Java, Where Are We Now?

Before the last month I hadn’t written any Java in anger in 20 years. My professional path took me into the world of communicating and away from programming. Now it’s converged again as I embark on my developer advocacy journey. One of the things that I’ve already learned is that the Java world has changed, a lot. This blog gives you a whirlwind tour of the last 20 years, specifically with ownership and versions.

When I skipped town, Java was owned by Sun Microsystems and incrementing versioning in a fairly standard way. They started with 1.0 JDK in 1996, then 1.1 JDK in 1997, it became J2SE at version 1.2 in 1998, moving to 1.3 in 2000, and then 1.4 in 2002. You get the idea. Imagine my surprise when they jumped to Java SE 5.0 in 2004. 

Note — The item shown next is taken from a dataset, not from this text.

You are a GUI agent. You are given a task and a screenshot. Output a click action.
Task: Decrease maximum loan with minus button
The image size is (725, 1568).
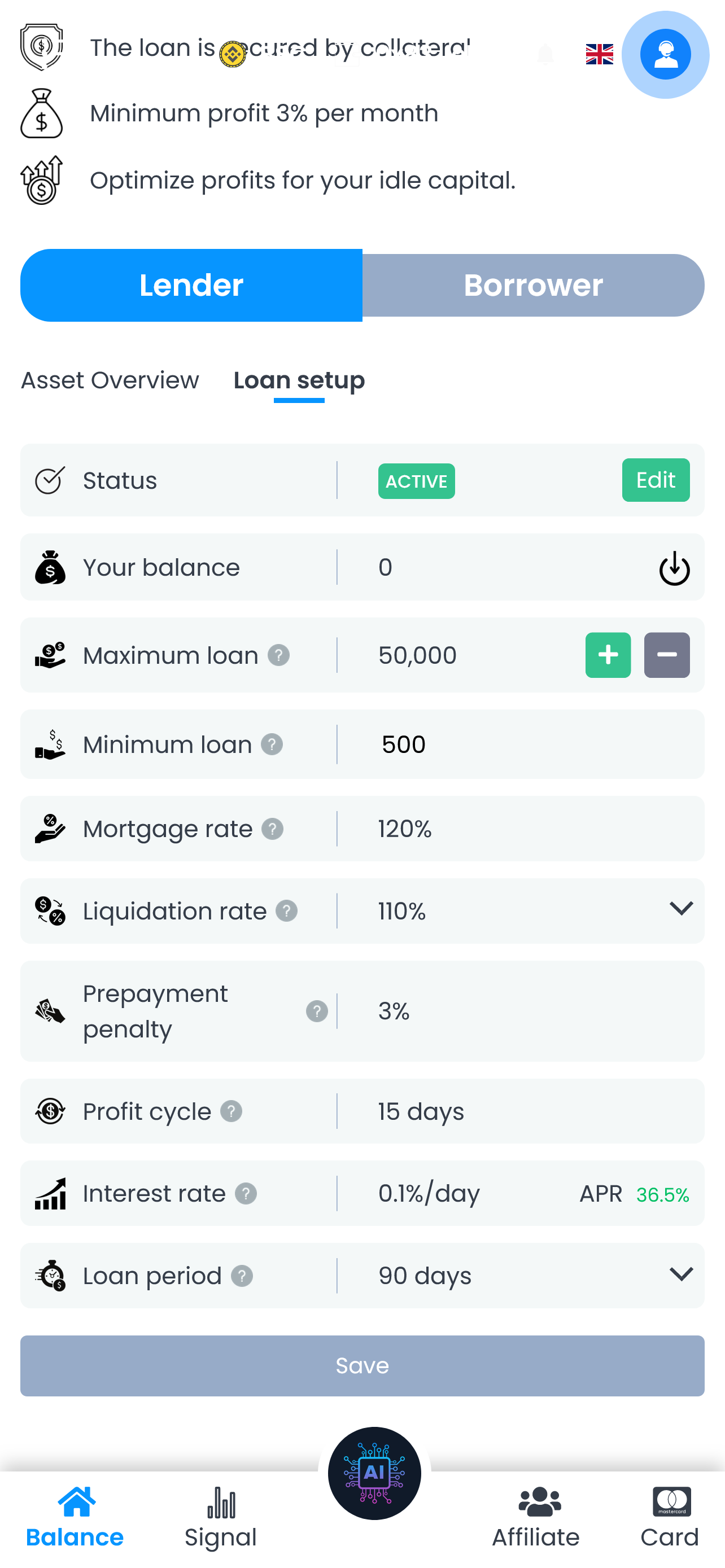point(667,655)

Now there’s one really important point here that I know if I don’t mention it I will officially be “wrong on the internet”. There is a difference between what Sun called Java to the masses and what it really was underneath. For that reason I’ve distinguished between the marketing name and the version that would have been returned had you asked Java what version it was in the following diagrams. The text uses the marketing name for ease of reading.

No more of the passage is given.